When the State Fair of Texas, in Dallas, Texas, closed on Oct. 24, the new Lightning roller coaster at the Dallas Fairgrounds was credited for bringing in the crowds, as nearly a million visitors enjoyed the fair. Many had come out to ride the new 3,000-foot-long, out-and-back wooden coaster, which had first operated on Aug. 7. Officials credited the new ride for increasing attendance from the 1923 fair, in conjunction with a new midway and other mechanical rides. Paired up with the nearby John Miller Skyrocket, the state-of-the-art Miller coaster, built by F.W. Pearce, it thrilled fairgoers for nearly a decade. It wasthe first time the Fairgrounds operated four wooden coasters.

1946

October 2, 1946

The October 2 fire at Coney Island, Brooklyn, N.Y., was the final nail in the coffin for Thompson and Dundy’s Luna Park, which had closed permanently after a devastating fire two years earlier.

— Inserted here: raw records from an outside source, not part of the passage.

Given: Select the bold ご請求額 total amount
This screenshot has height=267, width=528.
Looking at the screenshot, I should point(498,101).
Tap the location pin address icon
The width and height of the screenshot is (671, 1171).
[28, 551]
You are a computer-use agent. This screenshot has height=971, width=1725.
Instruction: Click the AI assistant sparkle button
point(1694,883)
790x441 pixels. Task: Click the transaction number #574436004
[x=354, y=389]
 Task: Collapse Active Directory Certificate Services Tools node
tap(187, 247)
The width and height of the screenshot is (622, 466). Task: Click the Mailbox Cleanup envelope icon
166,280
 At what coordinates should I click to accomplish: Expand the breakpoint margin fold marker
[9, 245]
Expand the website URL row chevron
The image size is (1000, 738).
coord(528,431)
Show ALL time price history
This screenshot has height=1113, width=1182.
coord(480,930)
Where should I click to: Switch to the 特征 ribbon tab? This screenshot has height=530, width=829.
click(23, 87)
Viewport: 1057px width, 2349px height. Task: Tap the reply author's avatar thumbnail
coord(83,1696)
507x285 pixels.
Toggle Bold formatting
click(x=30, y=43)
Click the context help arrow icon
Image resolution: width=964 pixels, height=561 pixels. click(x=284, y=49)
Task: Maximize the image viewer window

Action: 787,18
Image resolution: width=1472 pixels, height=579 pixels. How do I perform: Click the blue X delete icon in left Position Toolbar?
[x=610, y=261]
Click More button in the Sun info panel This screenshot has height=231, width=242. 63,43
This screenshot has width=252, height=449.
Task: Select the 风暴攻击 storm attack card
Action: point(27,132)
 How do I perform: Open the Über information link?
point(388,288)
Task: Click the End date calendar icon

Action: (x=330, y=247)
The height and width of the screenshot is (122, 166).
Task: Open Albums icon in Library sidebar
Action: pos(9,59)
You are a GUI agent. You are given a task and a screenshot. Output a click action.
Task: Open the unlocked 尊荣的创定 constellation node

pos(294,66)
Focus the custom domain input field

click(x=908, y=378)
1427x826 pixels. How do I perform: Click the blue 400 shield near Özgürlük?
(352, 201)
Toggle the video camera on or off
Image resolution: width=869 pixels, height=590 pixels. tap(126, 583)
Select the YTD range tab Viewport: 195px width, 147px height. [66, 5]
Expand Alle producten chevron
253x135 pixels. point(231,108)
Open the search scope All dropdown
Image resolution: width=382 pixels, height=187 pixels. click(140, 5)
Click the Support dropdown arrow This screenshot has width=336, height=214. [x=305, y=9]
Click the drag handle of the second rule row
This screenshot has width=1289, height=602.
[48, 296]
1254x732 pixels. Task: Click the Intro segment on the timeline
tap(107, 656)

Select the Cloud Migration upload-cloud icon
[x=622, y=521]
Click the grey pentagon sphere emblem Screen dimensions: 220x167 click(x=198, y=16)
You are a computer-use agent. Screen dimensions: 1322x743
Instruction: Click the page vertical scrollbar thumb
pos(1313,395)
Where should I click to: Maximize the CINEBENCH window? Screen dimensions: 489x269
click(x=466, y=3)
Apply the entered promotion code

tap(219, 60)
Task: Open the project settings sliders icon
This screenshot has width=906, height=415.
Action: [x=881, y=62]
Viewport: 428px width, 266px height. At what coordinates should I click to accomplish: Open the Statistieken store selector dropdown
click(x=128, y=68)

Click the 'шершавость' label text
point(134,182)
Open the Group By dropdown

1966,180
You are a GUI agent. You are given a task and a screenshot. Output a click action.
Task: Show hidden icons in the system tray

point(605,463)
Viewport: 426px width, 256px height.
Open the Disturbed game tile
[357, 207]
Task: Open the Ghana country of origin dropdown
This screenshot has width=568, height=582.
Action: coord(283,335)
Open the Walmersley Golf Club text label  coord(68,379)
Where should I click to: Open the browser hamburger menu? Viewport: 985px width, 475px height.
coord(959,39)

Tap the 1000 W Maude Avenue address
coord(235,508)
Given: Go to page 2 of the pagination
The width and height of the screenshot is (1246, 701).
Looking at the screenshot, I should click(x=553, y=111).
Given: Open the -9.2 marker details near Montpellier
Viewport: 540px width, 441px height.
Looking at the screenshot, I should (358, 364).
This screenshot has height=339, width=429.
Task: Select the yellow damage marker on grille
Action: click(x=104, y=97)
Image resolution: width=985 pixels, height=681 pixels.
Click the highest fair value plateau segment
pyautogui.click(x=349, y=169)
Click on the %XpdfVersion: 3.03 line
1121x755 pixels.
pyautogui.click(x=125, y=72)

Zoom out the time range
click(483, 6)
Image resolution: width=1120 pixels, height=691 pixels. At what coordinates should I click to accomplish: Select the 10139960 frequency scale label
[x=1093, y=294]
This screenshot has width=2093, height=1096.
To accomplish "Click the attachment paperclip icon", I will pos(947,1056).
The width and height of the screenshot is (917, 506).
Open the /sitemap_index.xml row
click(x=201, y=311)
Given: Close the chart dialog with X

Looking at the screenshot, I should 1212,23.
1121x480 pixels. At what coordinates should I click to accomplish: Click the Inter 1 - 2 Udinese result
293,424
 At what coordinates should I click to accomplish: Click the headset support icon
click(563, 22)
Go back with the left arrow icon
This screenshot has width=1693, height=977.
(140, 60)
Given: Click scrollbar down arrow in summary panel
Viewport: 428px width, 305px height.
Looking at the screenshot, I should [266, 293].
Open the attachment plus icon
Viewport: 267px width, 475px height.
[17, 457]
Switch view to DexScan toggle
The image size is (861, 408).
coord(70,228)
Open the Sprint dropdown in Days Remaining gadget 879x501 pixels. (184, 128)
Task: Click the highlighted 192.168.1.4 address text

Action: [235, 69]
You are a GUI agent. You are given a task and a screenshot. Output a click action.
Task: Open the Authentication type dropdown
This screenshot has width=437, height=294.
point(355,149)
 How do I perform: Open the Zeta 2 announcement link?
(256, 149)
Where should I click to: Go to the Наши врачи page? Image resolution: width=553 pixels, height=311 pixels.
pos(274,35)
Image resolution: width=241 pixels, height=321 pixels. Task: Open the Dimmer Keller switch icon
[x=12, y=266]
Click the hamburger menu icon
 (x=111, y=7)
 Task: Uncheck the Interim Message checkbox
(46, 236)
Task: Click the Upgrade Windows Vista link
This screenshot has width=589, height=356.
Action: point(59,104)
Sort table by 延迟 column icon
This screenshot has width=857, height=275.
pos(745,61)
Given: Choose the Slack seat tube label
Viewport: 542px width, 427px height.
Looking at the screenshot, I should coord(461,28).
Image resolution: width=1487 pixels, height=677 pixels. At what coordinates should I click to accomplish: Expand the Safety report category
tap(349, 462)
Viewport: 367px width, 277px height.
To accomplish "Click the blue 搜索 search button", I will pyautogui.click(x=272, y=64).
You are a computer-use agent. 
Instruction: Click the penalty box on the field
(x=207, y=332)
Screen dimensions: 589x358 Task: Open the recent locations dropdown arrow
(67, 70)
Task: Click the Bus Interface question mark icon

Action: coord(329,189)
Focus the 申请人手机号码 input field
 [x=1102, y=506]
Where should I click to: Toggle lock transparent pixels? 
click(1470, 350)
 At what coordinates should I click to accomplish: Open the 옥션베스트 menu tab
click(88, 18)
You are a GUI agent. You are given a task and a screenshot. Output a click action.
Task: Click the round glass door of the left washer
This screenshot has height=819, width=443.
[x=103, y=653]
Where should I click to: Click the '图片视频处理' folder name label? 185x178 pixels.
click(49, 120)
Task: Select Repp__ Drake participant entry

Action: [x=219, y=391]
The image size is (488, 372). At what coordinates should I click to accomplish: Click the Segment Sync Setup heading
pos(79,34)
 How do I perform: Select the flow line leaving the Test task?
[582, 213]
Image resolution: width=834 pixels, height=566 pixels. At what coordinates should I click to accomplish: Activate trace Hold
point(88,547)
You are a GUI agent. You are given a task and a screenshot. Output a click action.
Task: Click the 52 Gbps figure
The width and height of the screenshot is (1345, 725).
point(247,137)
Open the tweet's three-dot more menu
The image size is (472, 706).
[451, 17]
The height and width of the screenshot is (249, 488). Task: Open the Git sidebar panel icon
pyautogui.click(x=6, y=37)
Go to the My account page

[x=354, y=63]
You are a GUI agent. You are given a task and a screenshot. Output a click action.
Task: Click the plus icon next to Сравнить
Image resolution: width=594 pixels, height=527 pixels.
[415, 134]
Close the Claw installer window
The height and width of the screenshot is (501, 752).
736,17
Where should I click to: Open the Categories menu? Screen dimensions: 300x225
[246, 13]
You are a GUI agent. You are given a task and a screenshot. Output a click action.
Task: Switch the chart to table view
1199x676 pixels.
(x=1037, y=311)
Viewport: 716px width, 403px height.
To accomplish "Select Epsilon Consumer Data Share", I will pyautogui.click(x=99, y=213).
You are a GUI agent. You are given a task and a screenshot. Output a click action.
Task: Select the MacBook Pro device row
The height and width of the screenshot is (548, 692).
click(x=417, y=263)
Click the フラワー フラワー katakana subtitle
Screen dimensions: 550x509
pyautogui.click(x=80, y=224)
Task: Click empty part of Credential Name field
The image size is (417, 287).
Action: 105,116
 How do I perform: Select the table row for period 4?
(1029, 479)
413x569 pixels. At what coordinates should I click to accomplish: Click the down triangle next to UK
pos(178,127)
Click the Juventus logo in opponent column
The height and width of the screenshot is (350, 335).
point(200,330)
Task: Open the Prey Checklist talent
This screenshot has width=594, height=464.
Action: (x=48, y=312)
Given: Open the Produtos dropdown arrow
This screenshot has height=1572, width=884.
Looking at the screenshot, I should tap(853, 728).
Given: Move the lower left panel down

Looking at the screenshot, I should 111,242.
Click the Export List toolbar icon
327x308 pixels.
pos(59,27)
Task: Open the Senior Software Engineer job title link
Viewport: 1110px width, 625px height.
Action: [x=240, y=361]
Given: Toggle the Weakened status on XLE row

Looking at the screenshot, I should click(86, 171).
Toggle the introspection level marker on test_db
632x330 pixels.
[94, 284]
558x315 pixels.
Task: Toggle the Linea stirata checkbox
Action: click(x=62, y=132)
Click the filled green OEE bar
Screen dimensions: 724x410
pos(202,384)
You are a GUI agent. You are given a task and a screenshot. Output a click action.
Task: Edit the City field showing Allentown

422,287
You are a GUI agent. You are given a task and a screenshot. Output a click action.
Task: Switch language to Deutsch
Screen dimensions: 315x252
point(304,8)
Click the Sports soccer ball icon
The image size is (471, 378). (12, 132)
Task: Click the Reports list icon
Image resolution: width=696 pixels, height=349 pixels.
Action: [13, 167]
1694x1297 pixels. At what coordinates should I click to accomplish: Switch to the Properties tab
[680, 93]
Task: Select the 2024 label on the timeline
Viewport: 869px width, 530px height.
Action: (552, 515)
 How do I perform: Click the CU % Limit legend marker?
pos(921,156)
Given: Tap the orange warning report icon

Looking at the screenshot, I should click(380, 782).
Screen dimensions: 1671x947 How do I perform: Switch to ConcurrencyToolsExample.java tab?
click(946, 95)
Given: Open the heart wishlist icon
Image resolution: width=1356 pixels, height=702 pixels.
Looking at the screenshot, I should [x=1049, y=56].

Sparks from a worker’s blow torch ignited refuse under the remaining section of the Mile Sky Chaser coaster. The four-alarm fire lasted into the night while subway and trolley service near the former park was halted. With the flames moving to other structures in rapid succession, the fire consumed everything that was left except the ballroom, pool and administration building. The park was in the process of being torn down to make room for a housing project, which did not materialize at that time. It was used primarily as a parking lot until the city began construction of the Luna Park Houses (a set of high-rise, low income housing projects which still stand today) in the late 1950s.